To prevent attacks until euthyroid state is achieved, a useful therapy is the administration of a nonselective beta-adrenergic blocker like propranolol. It prevents the intracellular shift of potassium by inhibiting the hyperadrenergic stimulation of 3Na+/2K+ ATPase. The combination of low-dose of potassium chloride and nonselective beta-adrenergic blocker appears to be the treatment of choice for facilitating recovery and reducing rebound hyperkalemia. Because TPP does not recur once the patient is euthyroid, adequate control of hyperthyroidism is the mainstay of therapy. The cause for the hyperthyroidism should be evaluated, and patients should avoid precipitating factors including heavy carbohydrate intake, high salt diet and alcohol ingestion until thyrotoxicosis is under control (1, 19).

In conclusion, thyrotoxic periodic paralysis can occur in association with any of the cause of thyrotoxicosis. As we know, the most common cause of TPP in thyrotoxicosis is Graves' disease.

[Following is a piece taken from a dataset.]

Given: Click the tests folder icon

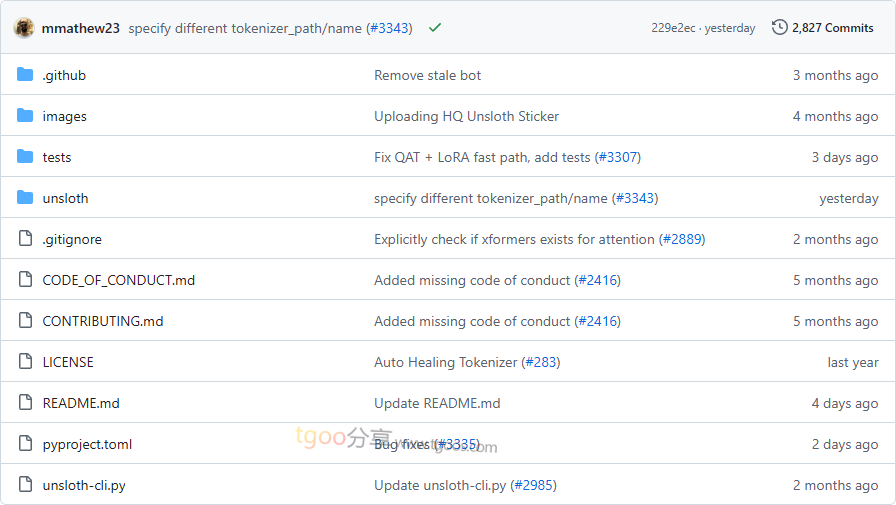Looking at the screenshot, I should tap(25, 157).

Besides Graves' disease, patients with TPP have been reported with toxic nodular goiter, iodine-induced thyrotoxicosis, excessive thyroxine use, toxic thyroid adenoma, TSH-secreting pituitary adenoma, and so on. In this report, we describe a rare case of transient thyrotoxicosis due to painless thyroiditis discovered during investigations for the etiology of TPP. Although further studies are required in order to clarify the mechanism of TPP, this would be the important case of TPP as the manifestation of a transient thyrotoxicosis due to painless thyroiditis. Thus, painless thyroiditis should be kept in the differential diagnosis in any TPP patients to avoid delaying diagnosis and management.